Nel finale ritroviamo Anna e Johan sul vagone di un treno, se ne vanno da quella città. A un certo punto Anna apre il finestrino del treno, e si lascia bagnare dalla pioggia, quasi come un atto di purificazione, ma senza alcuna catarsi, perché nei suoi occhi trapela una persistente angoscia mista a desiderio. Nel frattempo il figlio legge la lettera che Ester gli aveva lasciato; vi è la traduzione di alcune parole della lingua incomprensibile. Una parola è Hadjek, che il bambino mentre la legge, a differenza delle altre, la pronuncia distintamente, seguite dalla lettura di altre due, senza che se ne avverta alcun suono.  Questa parola dunque c’è ancora nella sua distinta pronuncia, ma è dentro le altre, può essere ancora una possibilità, ma del tutto esile, implosa nel significante, tutta appiattita nell’immanenza.

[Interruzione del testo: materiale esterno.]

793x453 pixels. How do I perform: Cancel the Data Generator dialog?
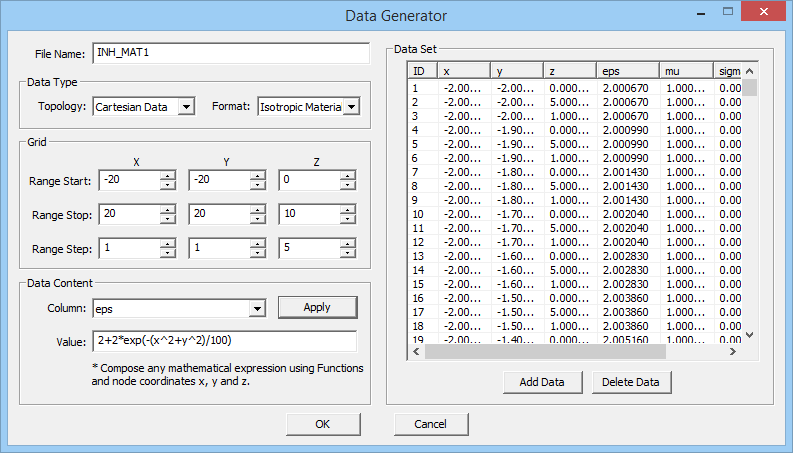[431, 424]
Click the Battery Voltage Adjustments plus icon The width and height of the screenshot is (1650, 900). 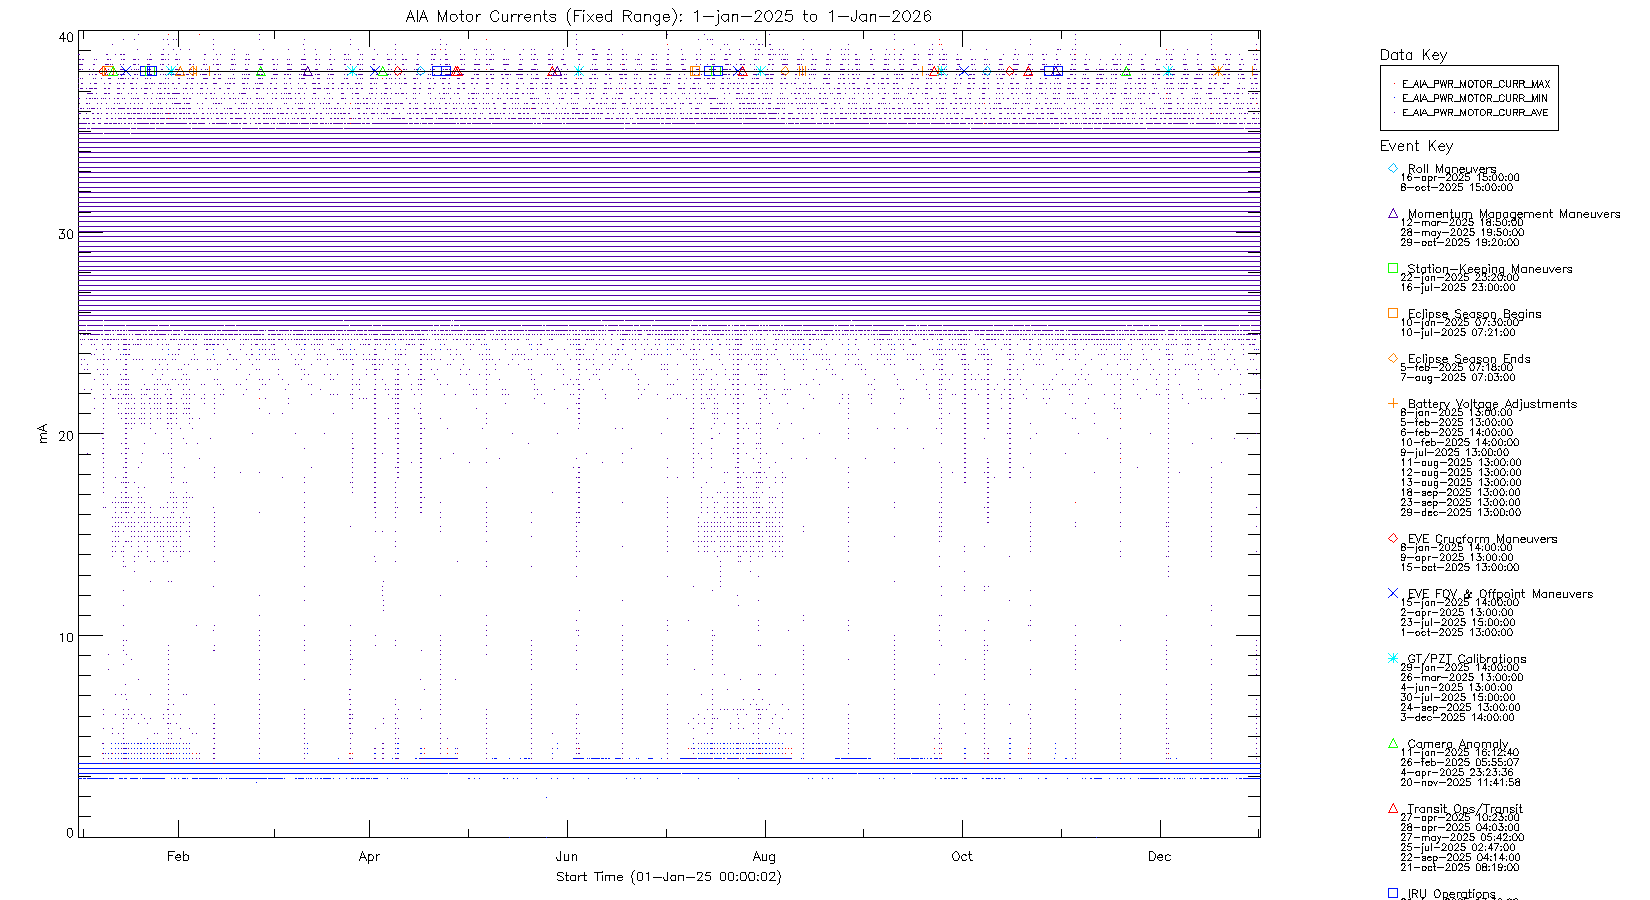point(1393,403)
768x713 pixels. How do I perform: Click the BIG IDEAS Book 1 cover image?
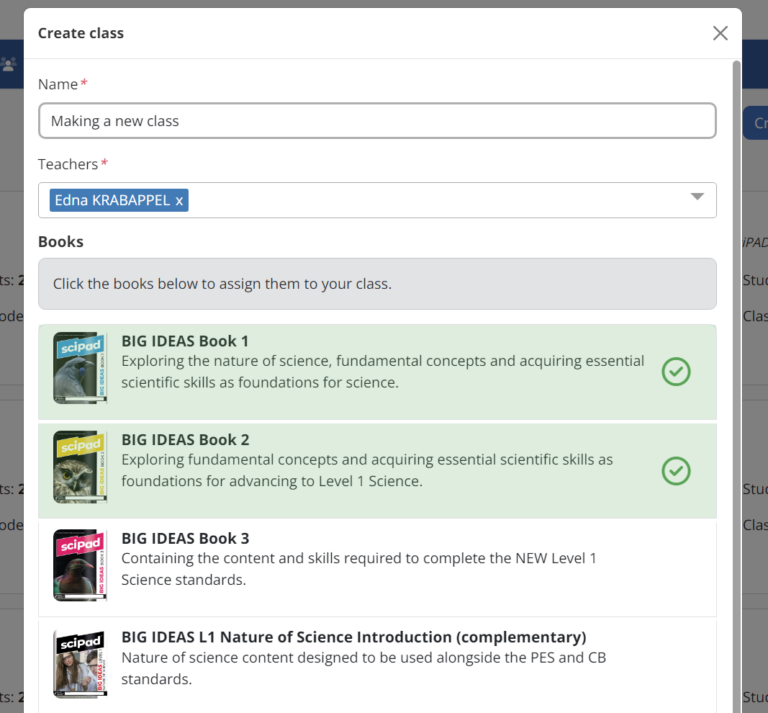(x=80, y=368)
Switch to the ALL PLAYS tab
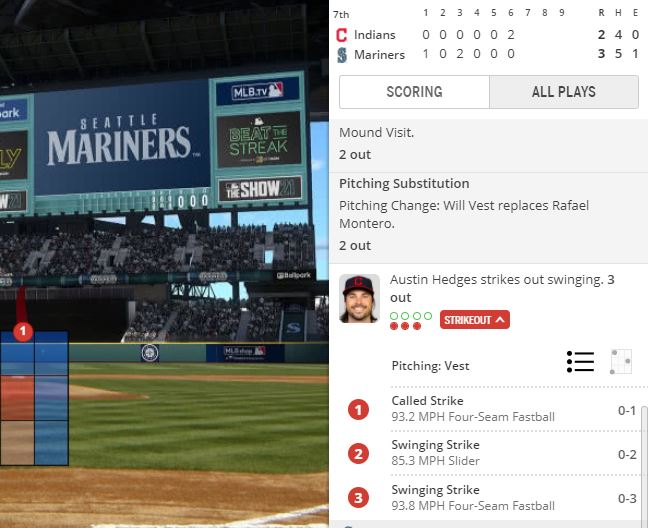The width and height of the screenshot is (648, 528). click(x=564, y=92)
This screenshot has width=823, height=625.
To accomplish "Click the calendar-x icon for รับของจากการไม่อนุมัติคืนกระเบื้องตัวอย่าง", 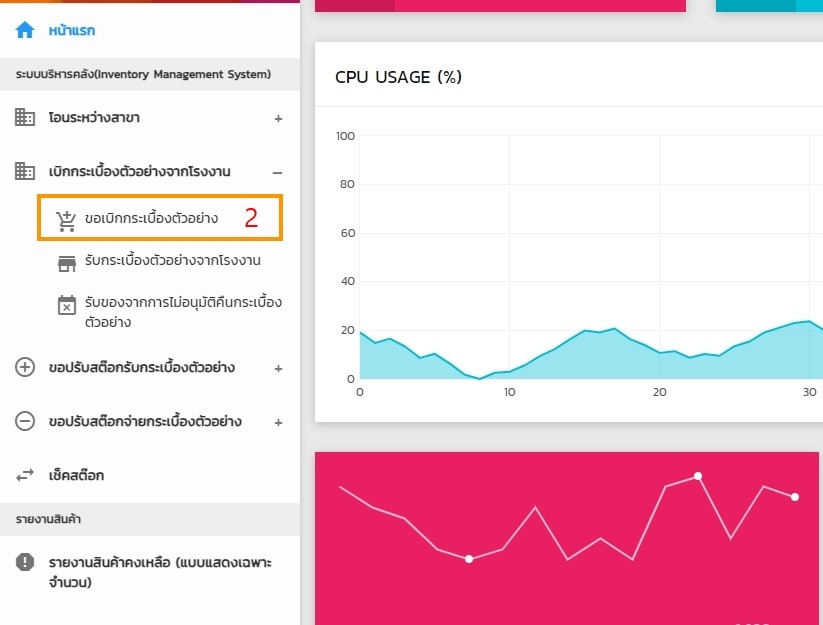I will tap(67, 306).
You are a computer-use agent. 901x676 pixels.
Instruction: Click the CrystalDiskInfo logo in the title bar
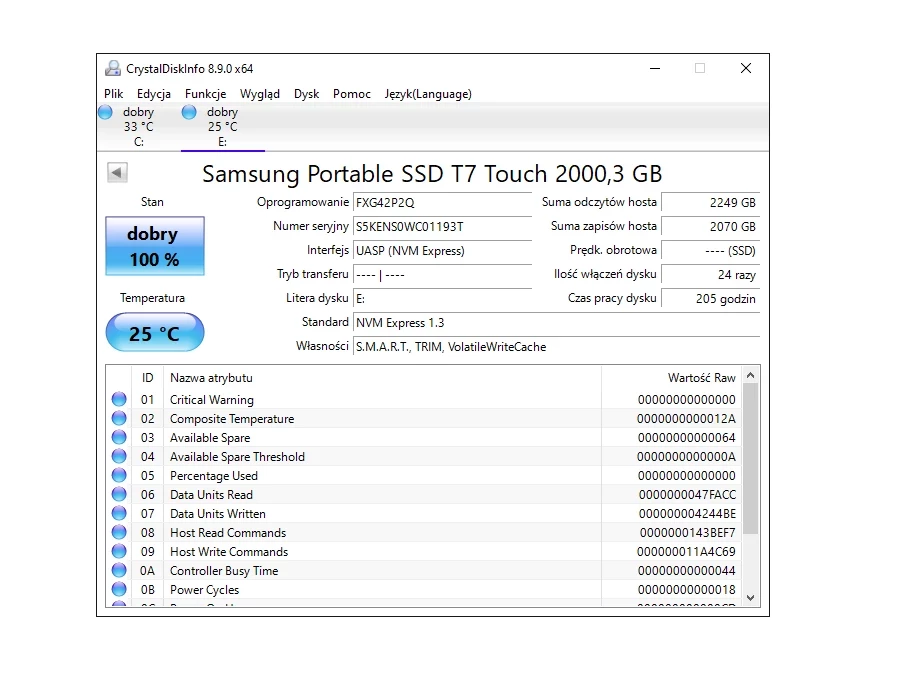coord(113,67)
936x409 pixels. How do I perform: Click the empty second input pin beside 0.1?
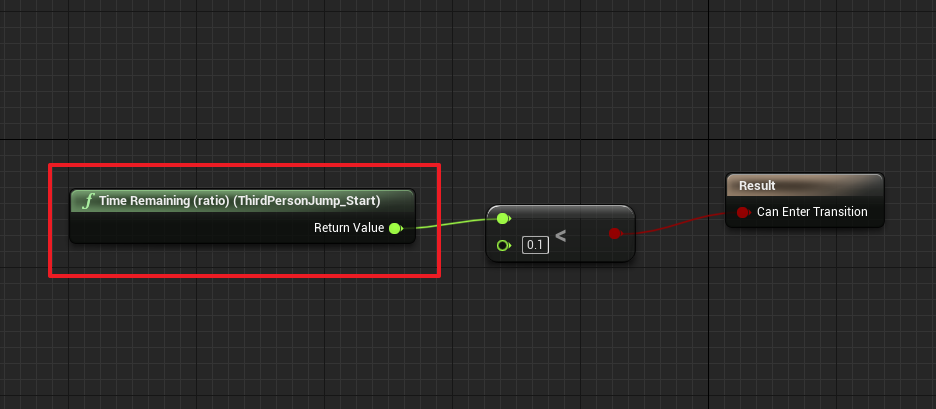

Questo film, al netto delle censure italiane (scene erotiche, il modo in cui il bimbo legge la parola Hadjek non alla fine, traducendola con il signficato di anima, come vorrebbe la censura per fini spirtualistici, ma un po’ prima, non tradotta e poi seguita dalle altre senza suono percepibile) è naturalmente di difficile interpretazione.

 

Intanto con Il silenzio abbiamo finalmente un Bergman che scruta l’esistenza non nel silenzio di Dio, ma nel silenzio di un’umanità cha ha rinunciato all’esistenza, tutta appiattita su se stessa. Gli istanti che alludono al trascendente sono visti in controluce: si pensi all’autocommiserazione di Ester, di aver fatto una vita all’insegna della purezza, ma vi sono troppe resistenze; in realtà ha rinunciato all’amore perché rabbrividiva all’idea del sudore del corpo maschile, del suo sperma (censurato). Quindi una sorta di amore inibito, tutto trasferito eroticamente verso la sorella Anna, la quale a sua volta, crede nella sessualità, ma la oggettiva, non la rende carne della sua carne, la vive come un fatto meccanico.

 

La trascendenza è in controluce perché in entrambi i casi abbiamo esistenze irrigidite, che cercano la loro alterità, ma senza riuscirci, chiudendosi in una spiritualità o in una sessualità meccaniche, specchio del tempo storico, dell’alienazione diffusa della cultura borghese e sovietica, una cultura umanistica, certo, che dopo essere stata narrata nel suo rapporto con Dio, ora viene presa di mira, destrutturata, nel suo silenzio oggettivo quale esito del mondo della tecnica.